> _To be done_:
Convert this listing into a numbered list, leaving out any blank lines.

> _Data to use_:
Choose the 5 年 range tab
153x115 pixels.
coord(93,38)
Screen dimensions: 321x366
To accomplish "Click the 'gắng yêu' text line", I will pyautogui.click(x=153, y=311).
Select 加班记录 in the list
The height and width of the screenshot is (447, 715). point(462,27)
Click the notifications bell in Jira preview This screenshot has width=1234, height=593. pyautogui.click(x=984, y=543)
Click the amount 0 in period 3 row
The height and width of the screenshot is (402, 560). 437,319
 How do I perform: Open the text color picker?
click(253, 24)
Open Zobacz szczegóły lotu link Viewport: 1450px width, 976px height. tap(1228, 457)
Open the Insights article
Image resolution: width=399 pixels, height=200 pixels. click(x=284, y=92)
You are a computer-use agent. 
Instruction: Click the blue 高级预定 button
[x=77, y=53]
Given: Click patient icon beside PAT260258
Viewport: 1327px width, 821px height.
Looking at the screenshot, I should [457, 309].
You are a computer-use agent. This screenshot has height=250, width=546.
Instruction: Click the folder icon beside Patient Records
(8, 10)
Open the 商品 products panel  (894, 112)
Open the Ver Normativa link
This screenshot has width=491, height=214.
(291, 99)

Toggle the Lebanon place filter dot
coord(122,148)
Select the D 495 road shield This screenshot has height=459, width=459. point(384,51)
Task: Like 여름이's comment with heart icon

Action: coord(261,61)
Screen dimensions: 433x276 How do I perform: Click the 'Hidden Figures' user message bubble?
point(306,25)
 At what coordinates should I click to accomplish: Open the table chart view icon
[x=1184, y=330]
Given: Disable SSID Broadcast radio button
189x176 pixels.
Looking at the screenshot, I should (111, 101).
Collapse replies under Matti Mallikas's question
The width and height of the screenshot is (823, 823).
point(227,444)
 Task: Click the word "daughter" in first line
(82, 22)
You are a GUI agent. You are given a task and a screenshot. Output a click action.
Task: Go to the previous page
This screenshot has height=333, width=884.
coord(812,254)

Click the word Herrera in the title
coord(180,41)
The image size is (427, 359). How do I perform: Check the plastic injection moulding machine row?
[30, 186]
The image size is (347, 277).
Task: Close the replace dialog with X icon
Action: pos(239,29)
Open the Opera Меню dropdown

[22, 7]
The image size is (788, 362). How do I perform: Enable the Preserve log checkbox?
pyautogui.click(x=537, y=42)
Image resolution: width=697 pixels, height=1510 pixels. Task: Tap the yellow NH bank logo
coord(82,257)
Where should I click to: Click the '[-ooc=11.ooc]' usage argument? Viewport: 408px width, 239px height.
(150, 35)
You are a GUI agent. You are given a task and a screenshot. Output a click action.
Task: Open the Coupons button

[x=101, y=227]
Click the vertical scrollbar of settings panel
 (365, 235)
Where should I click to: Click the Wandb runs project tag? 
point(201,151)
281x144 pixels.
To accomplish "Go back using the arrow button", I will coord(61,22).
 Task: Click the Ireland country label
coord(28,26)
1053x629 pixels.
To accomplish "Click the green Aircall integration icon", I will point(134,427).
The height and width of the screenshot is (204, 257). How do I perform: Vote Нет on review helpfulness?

> _Complete answer_:
1. Choose the 5 年 range tab
2. 153x115 pixels.
3. coord(93,38)
4. Screen dimensions: 321x366
5. To accomplish "Click the 'gắng yêu' text line", I will pyautogui.click(x=153, y=311).
6. Select 加班记录 in the list
7. The height and width of the screenshot is (447, 715). point(462,27)
8. Click the notifications bell in Jira preview This screenshot has width=1234, height=593. pyautogui.click(x=984, y=543)
9. Click the amount 0 in period 3 row
10. The height and width of the screenshot is (402, 560). 437,319
11.  How do I perform: Open the text color picker?
12. click(253, 24)
13. Open Zobacz szczegóły lotu link Viewport: 1450px width, 976px height. tap(1228, 457)
14. Open the Insights article
15. Image resolution: width=399 pixels, height=200 pixels. click(x=284, y=92)
16. You are a computer-use agent. 
17. Instruction: Click the blue 高级预定 button
18. [x=77, y=53]
19. Given: Click patient icon beside PAT260258
20. Viewport: 1327px width, 821px height.
21. Looking at the screenshot, I should [457, 309].
22. You are a computer-use agent. This screenshot has height=250, width=546.
23. Instruction: Click the folder icon beside Patient Records
24. (8, 10)
25. Open the 商品 products panel  (894, 112)
26. Open the Ver Normativa link
27. This screenshot has width=491, height=214.
28. (291, 99)
29. Toggle the Lebanon place filter dot
30. coord(122,148)
31. Select the D 495 road shield This screenshot has height=459, width=459. point(384,51)
32. Task: Like 여름이's comment with heart icon
33. Action: coord(261,61)
34. Screen dimensions: 433x276 How do I perform: Click the 'Hidden Figures' user message bubble?
35. point(306,25)
36.  At what coordinates should I click to accomplish: Open the table chart view icon
37. [x=1184, y=330]
38. Given: Disable SSID Broadcast radio button
39. 189x176 pixels.
40. Looking at the screenshot, I should (111, 101).
41. Collapse replies under Matti Mallikas's question
42. The width and height of the screenshot is (823, 823).
43. point(227,444)
44.  Task: Click the word "daughter" in first line
45. (82, 22)
46. You are a GUI agent. You are given a task and a screenshot. Output a click action.
47. Task: Go to the previous page
48. This screenshot has height=333, width=884.
49. coord(812,254)
50. Click the word Herrera in the title
51. coord(180,41)
52. The image size is (427, 359). How do I perform: Check the plastic injection moulding machine row?
53. [30, 186]
54. The image size is (347, 277).
55. Task: Close the replace dialog with X icon
56. Action: pos(239,29)
57. Open the Opera Меню dropdown
58. [22, 7]
59. The image size is (788, 362). How do I perform: Enable the Preserve log checkbox?
60. pyautogui.click(x=537, y=42)
61. Image resolution: width=697 pixels, height=1510 pixels. Task: Tap the yellow NH bank logo
62. coord(82,257)
63. Where should I click to: Click the '[-ooc=11.ooc]' usage argument? Viewport: 408px width, 239px height.
64. (150, 35)
65. You are a GUI agent. You are given a task and a screenshot. Output a click action.
66. Task: Open the Coupons button
67. [x=101, y=227]
68. Click the vertical scrollbar of settings panel
69.  (365, 235)
70. Where should I click to: Click the Wandb runs project tag? 
71. point(201,151)
72. 281x144 pixels.
73. To accomplish "Go back using the arrow button", I will coord(61,22).
74.  Task: Click the Ireland country label
75. coord(28,26)
76. 1053x629 pixels.
77. To accomplish "Click the green Aircall integration icon", I will point(134,427).
78. The height and width of the screenshot is (204, 257). How do I perform: Vote Нет on review helpfulness?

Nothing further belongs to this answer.